Since its introduction in Oregon in 2018, six-man football has been a raging success for many schools in rural parts of the state.
Now a school in the Portland area is getting into the act.
C.S. Lewis Academy in Newberg is launching a program to play in the 1A Special District 2 North division this season. At 24 miles from downtown Portland, it is the closest to the state's biggest city of the 31 schools scheduled to play six-man this season, supplanting Jewell (61 miles).
It will be a new world for the Watchmen, who have only one player with high school football experience among the 15 attending summer workouts.
“The commitment has been there,” athletic director and head coach Steve Wallo said. “We've got a lot of guys that are really excited about this. I think it's going to be a culture builder for the school.”
C.S. Lewis Academy, which opened in 1985, did not have athletics until merging with Chehalem Valley Academy in 2002. The Watchmen have had success in basketball, their boys team sharing the 1A Casco League title as recently as 2016 and their girls team making the state playoffs for the first time last season.
Football promises to add a new dimension not only to the school's athletic program, but community.
“There's no question in my mind that football does for a school what no other sport can,” Wallo said. “Its placement in the calendar year, coming right out of the chute in the fall, Friday night lights, you can't duplicate that with anything else. The life and spirit of a school can be so enhanced by the sport of football.”
Wallo's expertise is in baseball, serving as head coach at Marshall (1984) and Jesuit (1985-88) and assisting at Lewis & Clark College, where he was the athletic director. But he also has about a decade of experience as a football assistant coach at Central Catholic, Benson and Jesuit in the 1970s and 1980s.
“It's been a shot of adrenaline for me,” Wallo said. “I cross the lines and it's like, 'Wow, this is fun.'”
Wallo, who took over as the C.S. Lewis Academy athletic director in 2011, considered pursuing a football team in 2018 when the OSAA offered six-man as a pilot program. The timing wasn't right, though.
“Our enrollment was down, and I just couldn't fight starting football for the first time ever in a pilot program,” he said. “As much as I knew it was going to work, if it didn't, and we put a bunch of startup money into it, and a lot of emotional capital, it wasn't going to be good for the school.”
The school's enrollment has more than doubled in the last two years, up to about 220 for K-12, including 60 in the high school. In the past year, Wallo has been laying the groundwork for football, gauging interest from students and showing six-man videos to them and their parents.
“I told parents, 'Hey, this isn't 11-man smashmouth. This is a whole different ballgame, if you're worried about that,'” Wallo said.
The Watchmen got a giant boost from nearby George Fox University, which pledged its support, including use of its football stadium for games. George Fox coach Chris Casey met with the school's parents to answer their football questions.
Once Wallo was comfortable with meeting the financial commitment for football, his main concern was the program's sustainability.
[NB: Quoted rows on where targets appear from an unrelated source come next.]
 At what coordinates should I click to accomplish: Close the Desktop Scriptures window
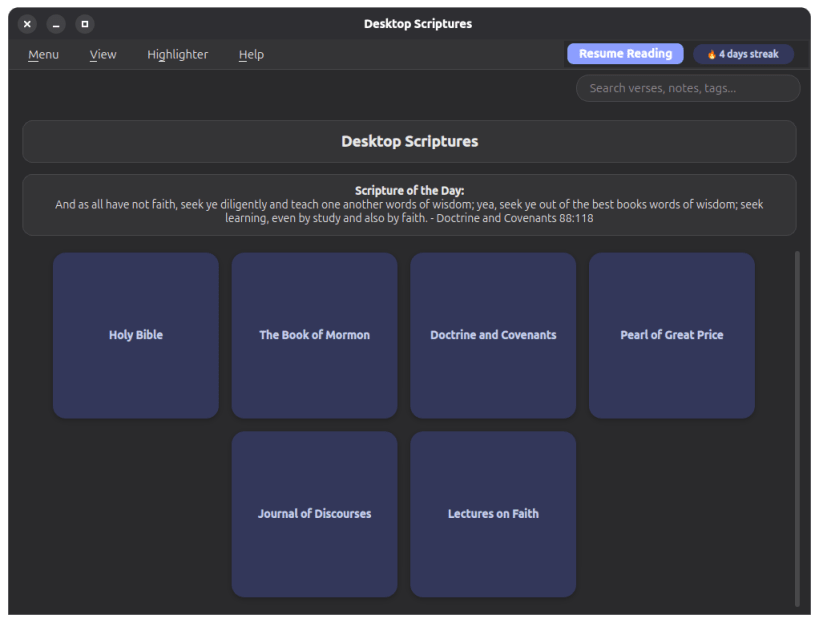click(x=27, y=24)
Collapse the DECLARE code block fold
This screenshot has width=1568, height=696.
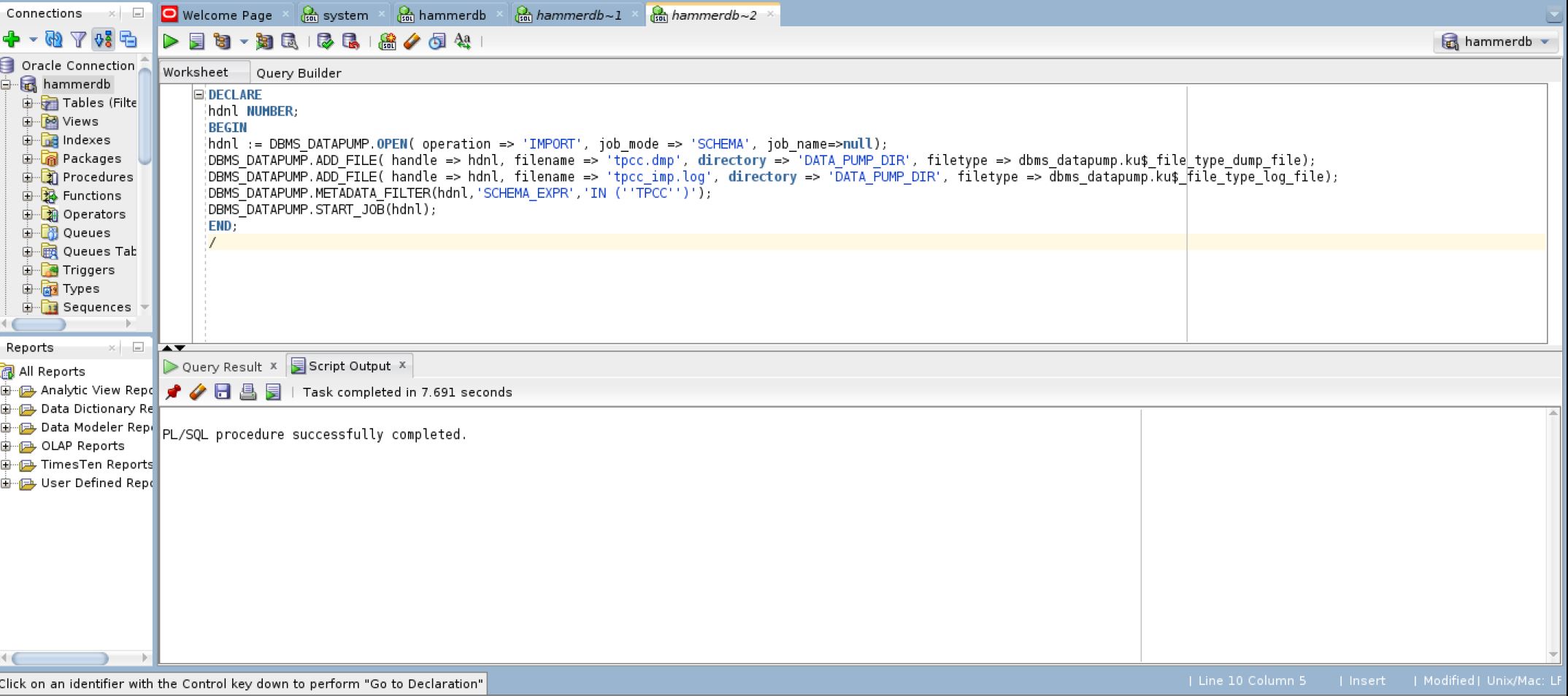pos(199,94)
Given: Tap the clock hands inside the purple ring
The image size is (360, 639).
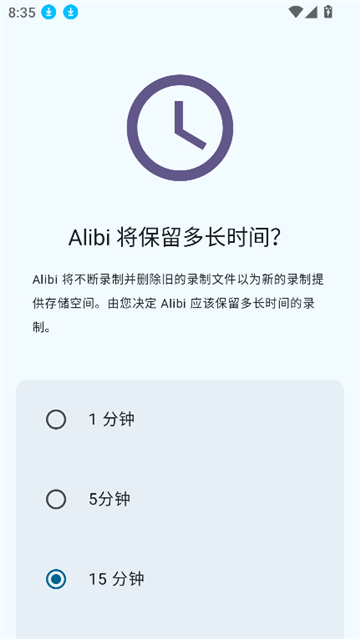Looking at the screenshot, I should point(190,125).
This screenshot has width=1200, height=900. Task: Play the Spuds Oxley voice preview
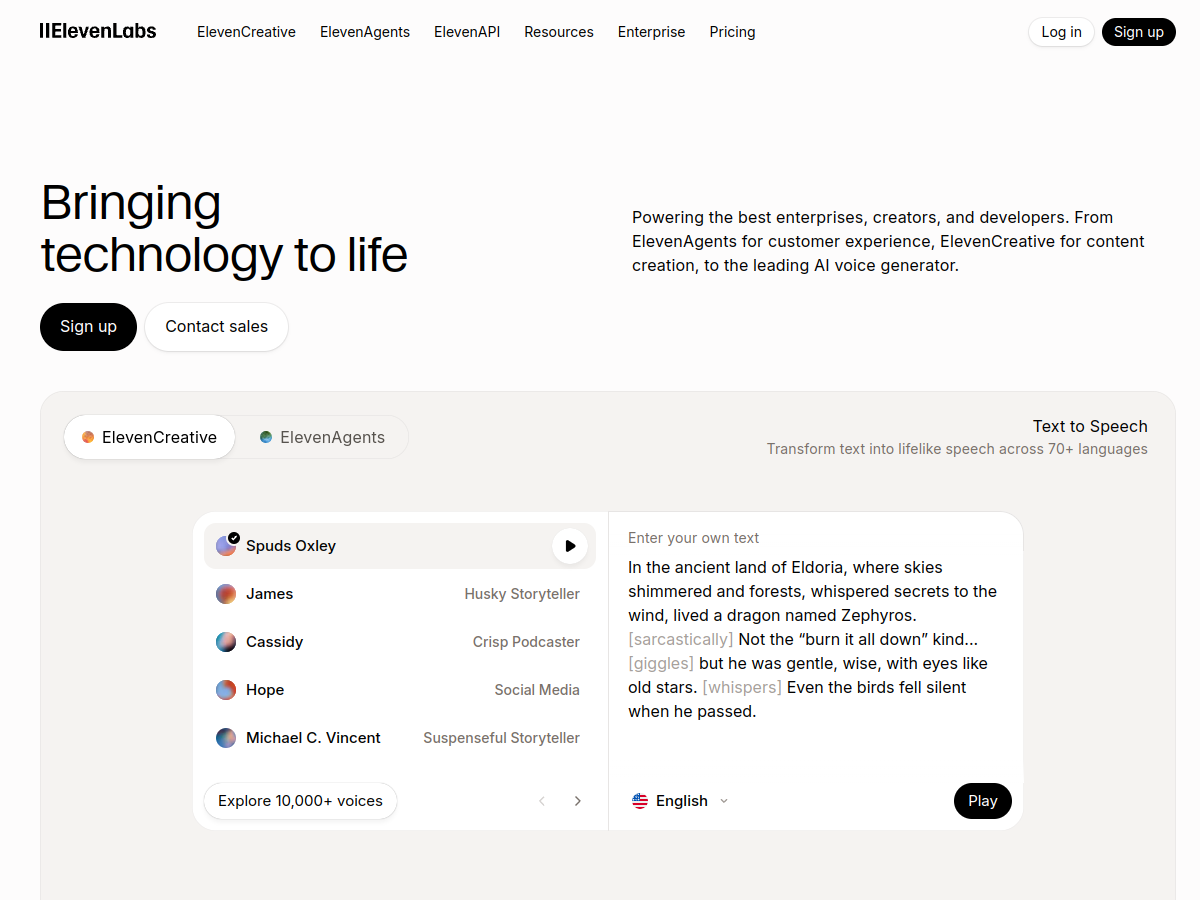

“I knew we could walk on the field this year with some athletes that look like football players,” he said. “When the seniors walk out the door in a year, do we have kids coming up to fill this up? Because I don't want to be one-and-done.”
In the spring, the school board voted unanimously to approve football. Wallo got to work organizing his coaching staff, which includes former Clackamas and George Fox tight end Chad Bletko and Jesse Freitas, an ex-George Fox track athlete who played high school football in Hawaii. Bletko and Freitas coach C.S. Lewis Academy's girls basketball and track teams, respectively.
The Watchmen will play their home games at night at George Fox, a half-mile from their campus. All but one of their road games are within a two-hour drive.
“For 1A, that's not bad,” Wallo said.
The team is studying up on six-man strategy during summer workouts at a field on the C.S. Lewis Academy campus.
“Starting from scratch – which end of the football to throw,” Wallo said with a laugh. “We're trying to teach them how to line up and what a formation is. You could be an all-American in 11-man, but you walk into six-man, it's a different game. It's draw-it-in-the-dirt.”